Show in full every line of the records below that contains the string "height".

═══ Raw data

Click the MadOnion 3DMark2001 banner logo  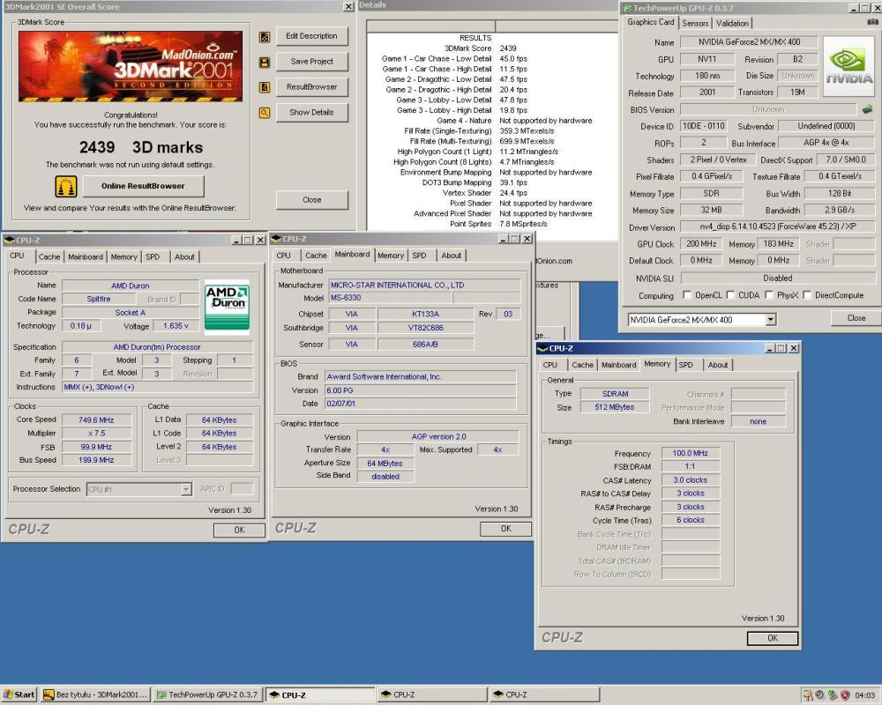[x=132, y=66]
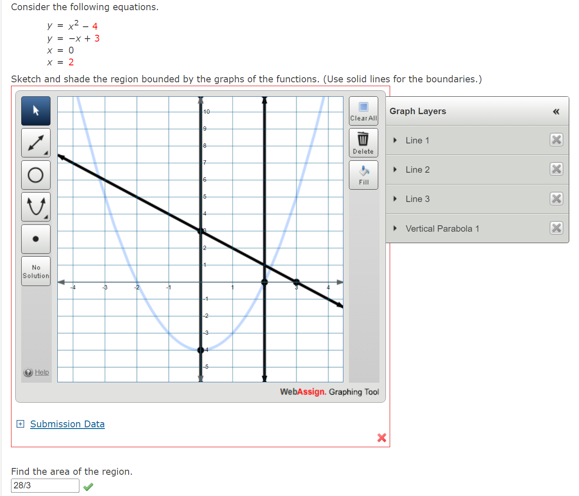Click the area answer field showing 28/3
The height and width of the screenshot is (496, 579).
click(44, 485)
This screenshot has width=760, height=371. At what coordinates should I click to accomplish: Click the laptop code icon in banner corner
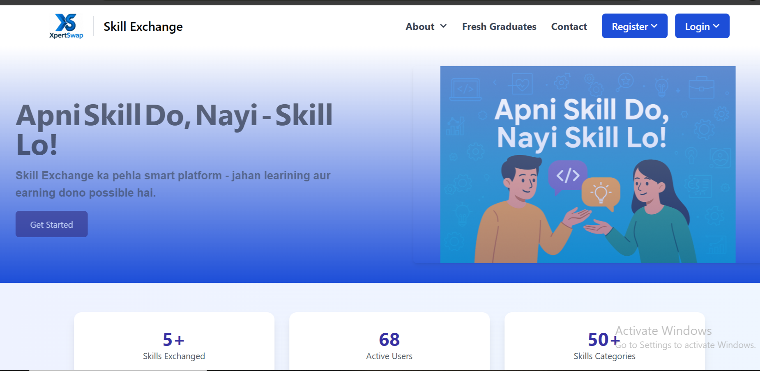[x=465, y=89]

══════
═══ Raw data

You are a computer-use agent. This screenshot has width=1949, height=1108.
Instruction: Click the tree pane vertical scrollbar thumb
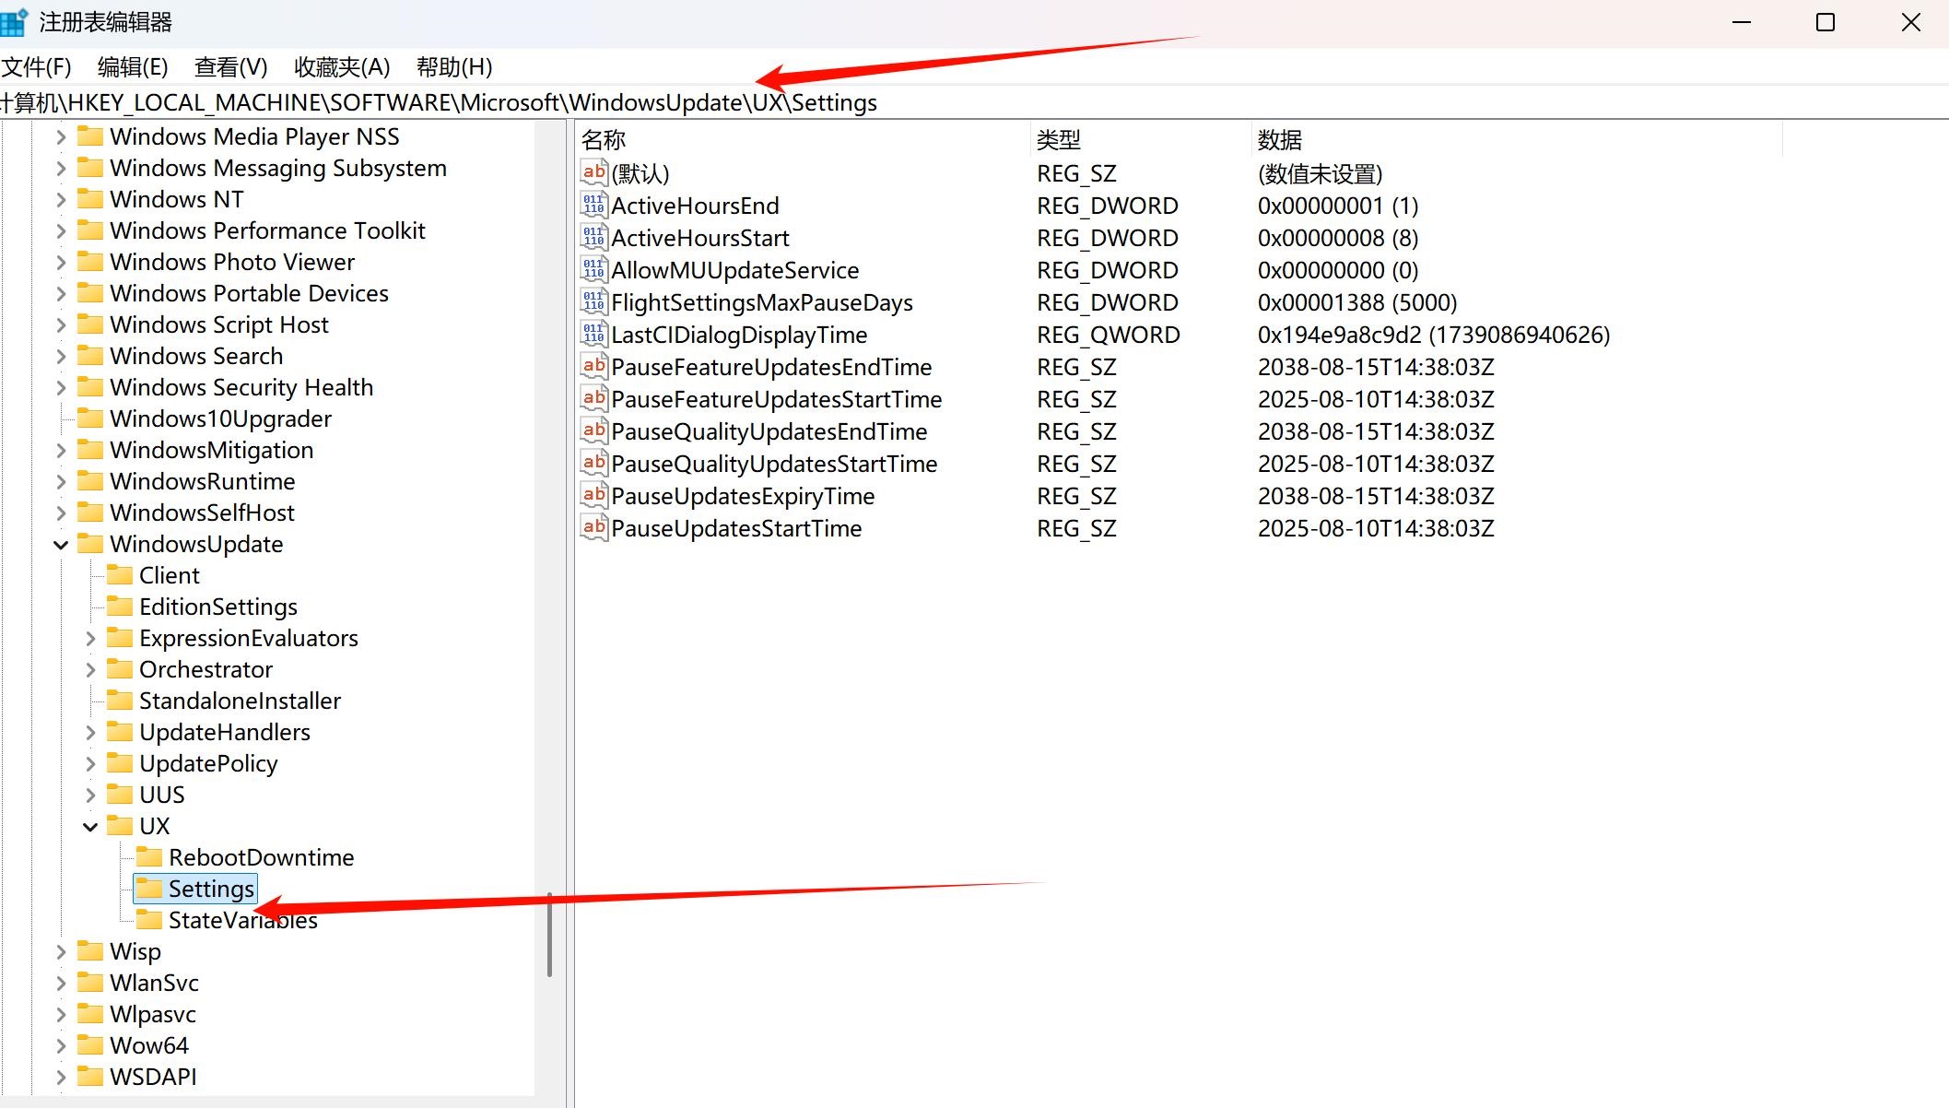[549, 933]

══════

Written answer:
The height and width of the screenshot is (496, 579).
This screenshot has width=760, height=371. At what coordinates should I click to accomplish: Click the laptop code icon in banner corner
You are a computer-use agent. This screenshot has width=1949, height=1108.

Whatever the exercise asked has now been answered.